━━━━━ DATA SUPPLIED

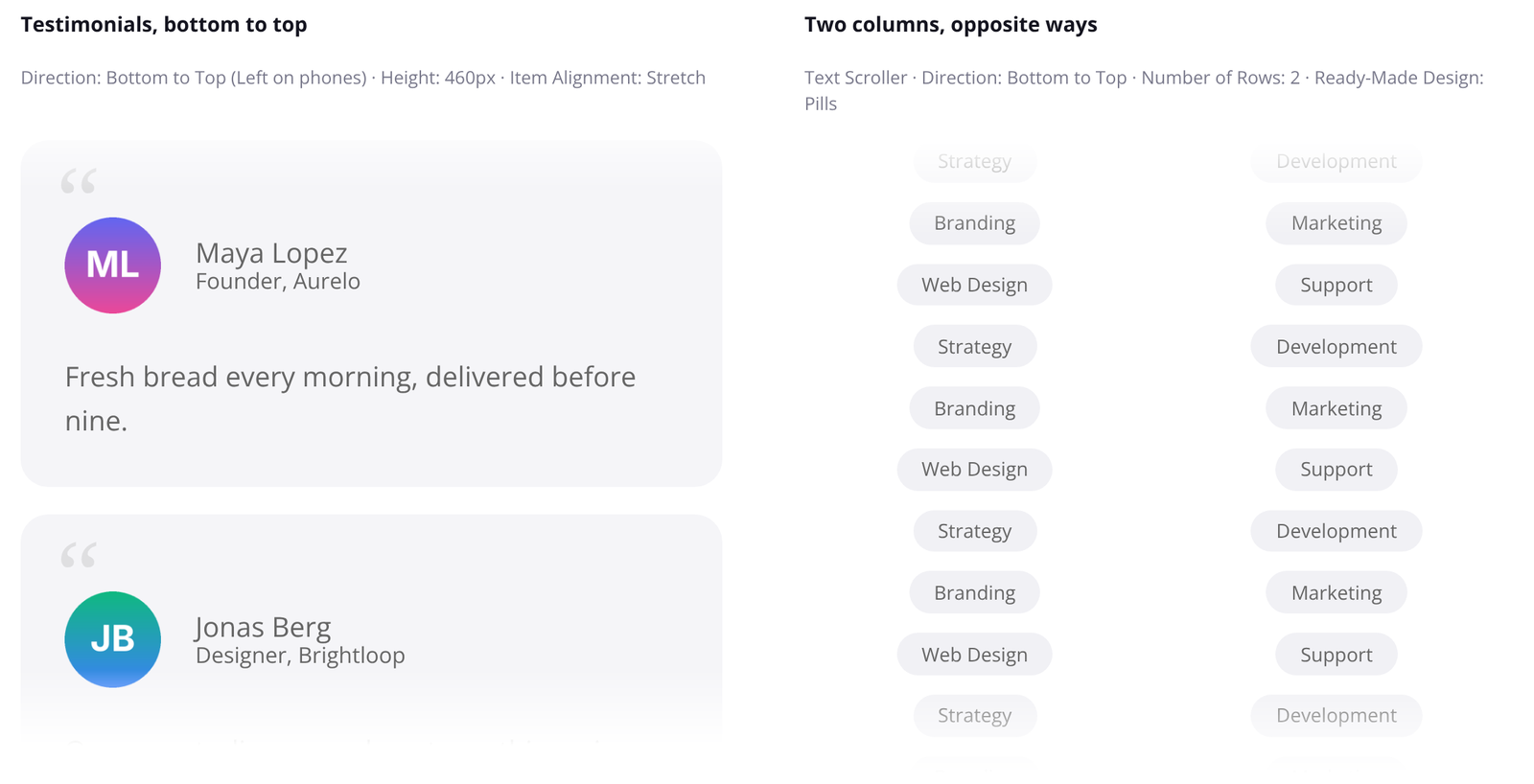Click the bottommost faded Strategy pill

tap(974, 715)
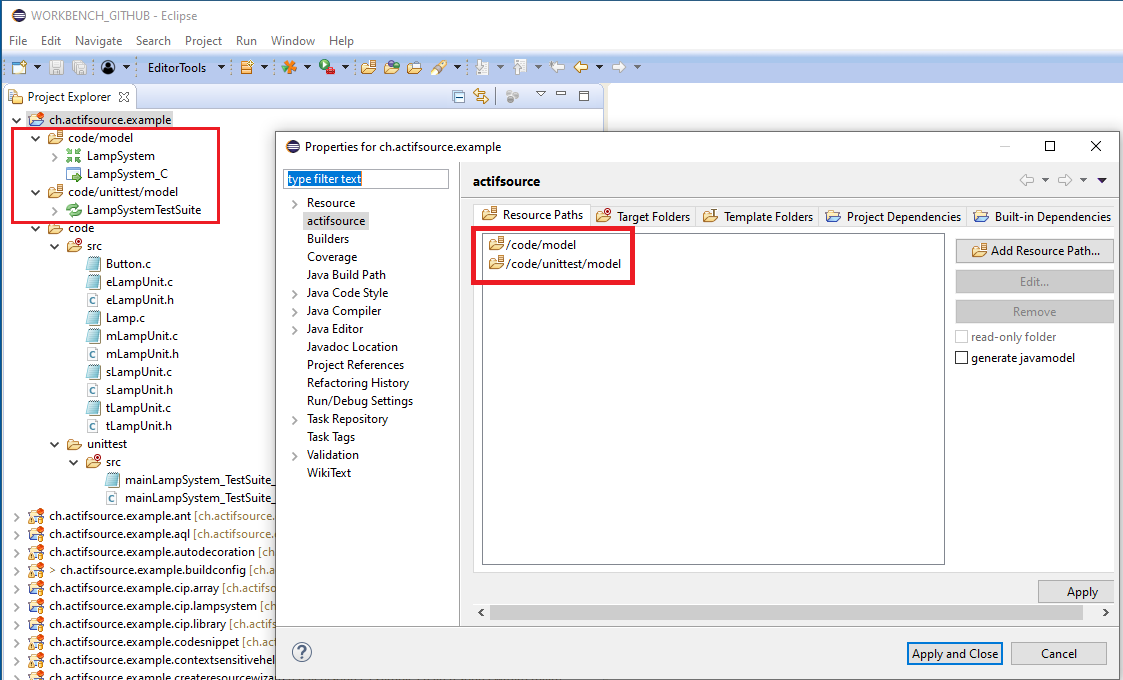This screenshot has width=1123, height=680.
Task: Click the Apply and Close button
Action: click(x=954, y=653)
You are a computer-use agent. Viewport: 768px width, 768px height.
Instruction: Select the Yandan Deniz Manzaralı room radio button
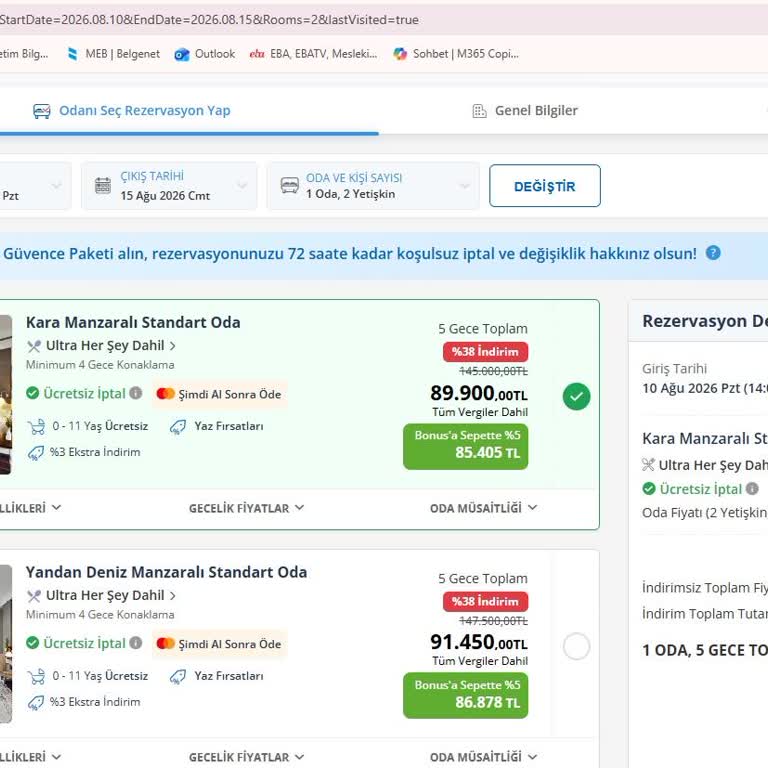[576, 647]
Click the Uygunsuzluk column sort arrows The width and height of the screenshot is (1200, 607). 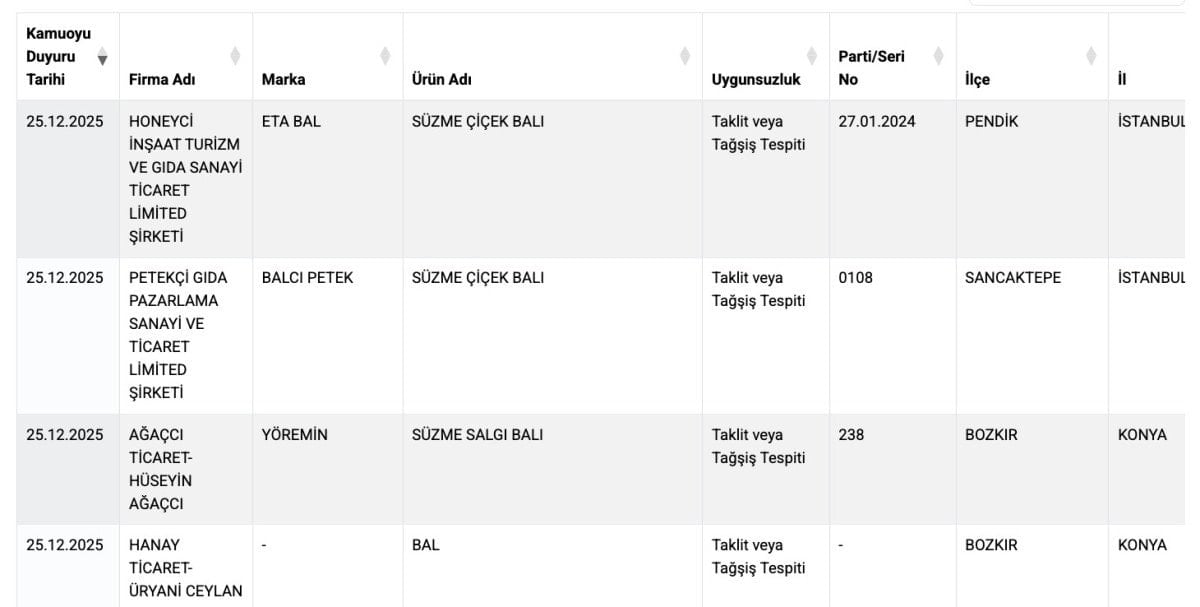(x=812, y=57)
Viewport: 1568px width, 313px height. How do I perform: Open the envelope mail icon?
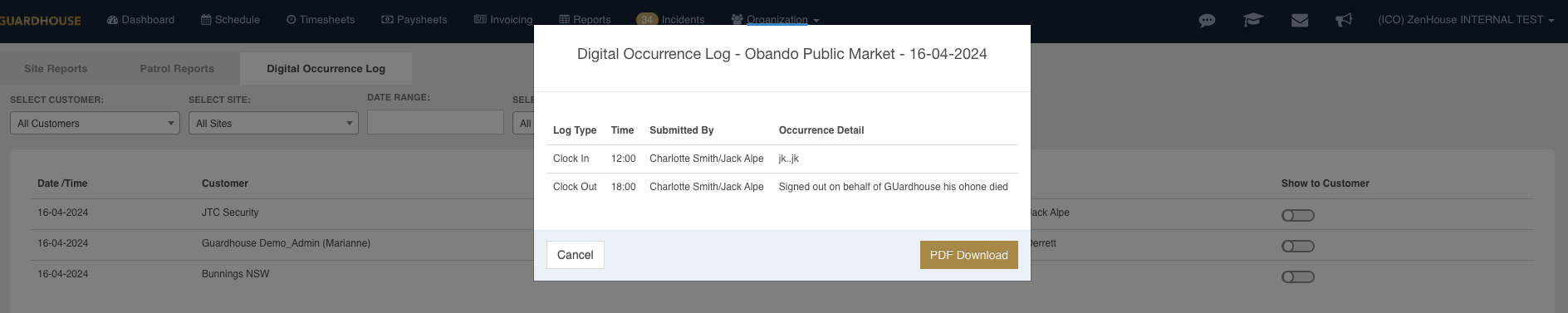pos(1300,20)
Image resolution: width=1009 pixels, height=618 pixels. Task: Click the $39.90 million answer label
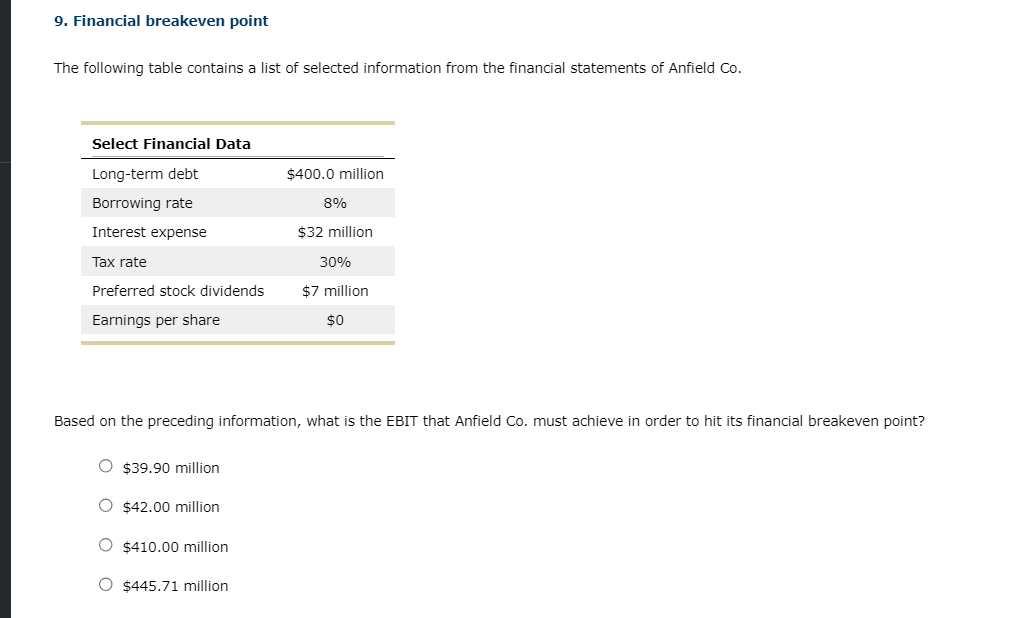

━━━━━━━━━━

» AIM OF THE TASK
Copy the entries above exactly from the line with "Viewport: 1568px width, 313px" down to their last line, both ends included. Do not copy any pictures.

» EXERCISE ANSWER
Viewport: 1568px width, 313px height. How do I perform: Open the envelope mail icon?
pos(1300,20)
Image resolution: width=1009 pixels, height=618 pixels. Task: Click the $39.90 million answer label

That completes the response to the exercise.